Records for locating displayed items
++++++++

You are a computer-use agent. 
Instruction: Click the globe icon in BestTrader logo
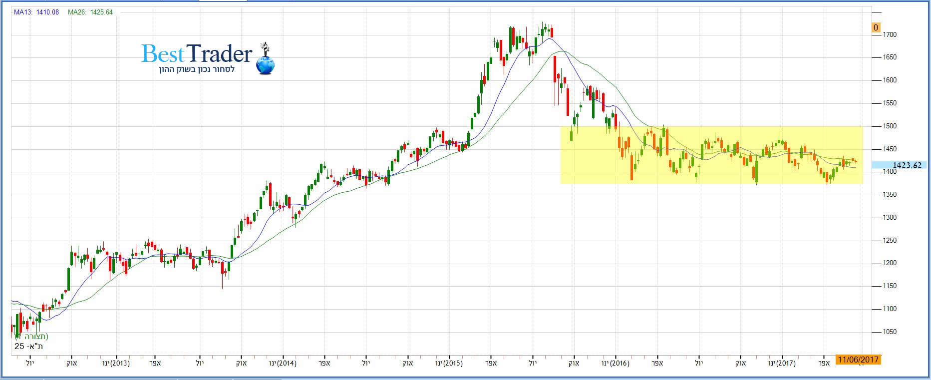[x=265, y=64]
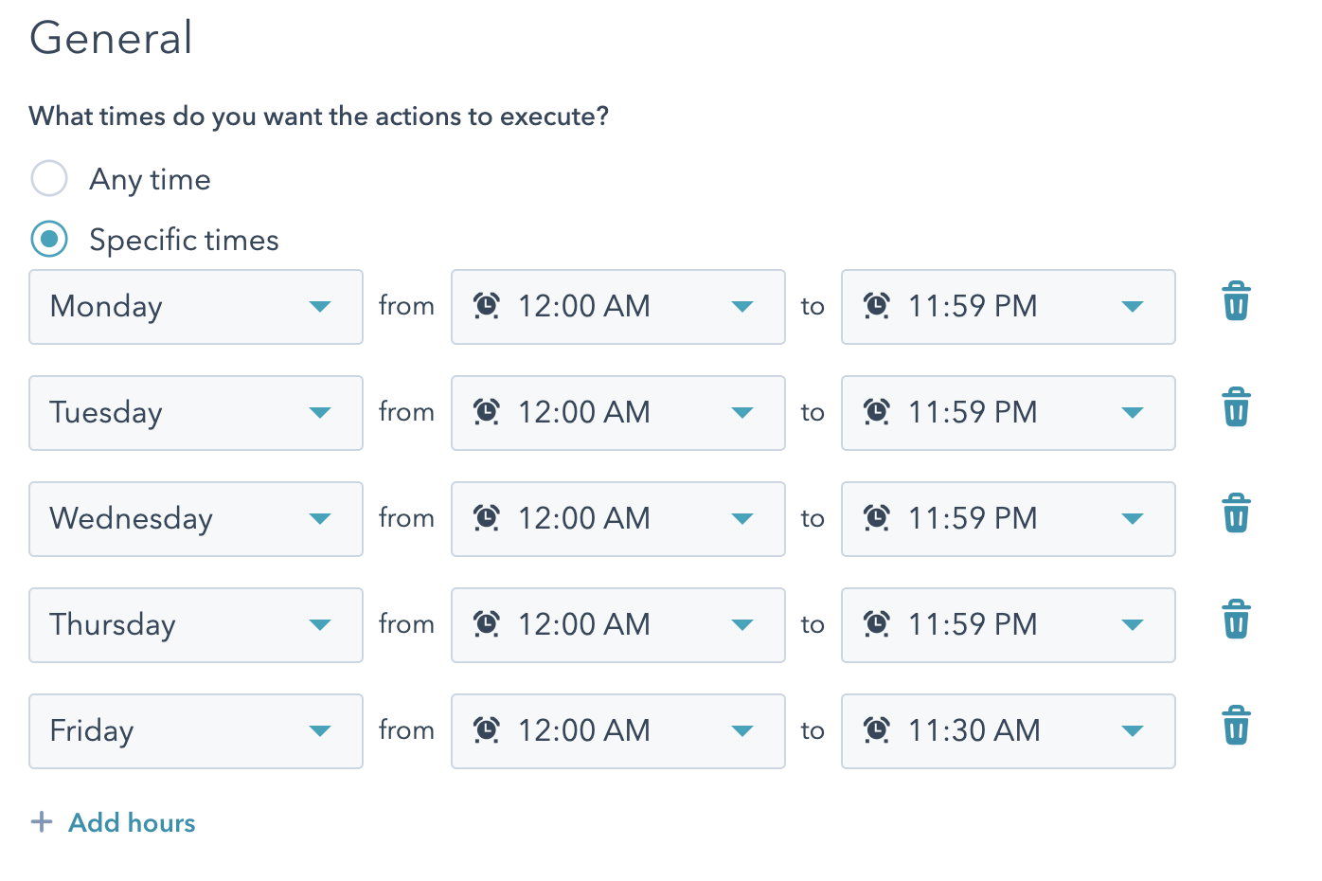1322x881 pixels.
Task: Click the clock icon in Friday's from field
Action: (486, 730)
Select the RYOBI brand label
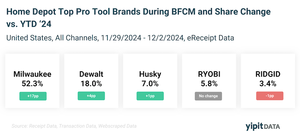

++++++++

--- WORK TO BE COMPLETED ---
Rewrite these lines as a numbered list, skipping any blank lines. Leave out the pictures.

--- COMPLETE ANSWER ---
1. You are a computer-use agent. 
2. Instruction: Click the globe icon in BestTrader logo
3. [x=265, y=64]
4. 1322x881 pixels.
5. Task: Click the clock icon in Friday's from field
6. Action: (486, 730)
7. Select the RYOBI brand label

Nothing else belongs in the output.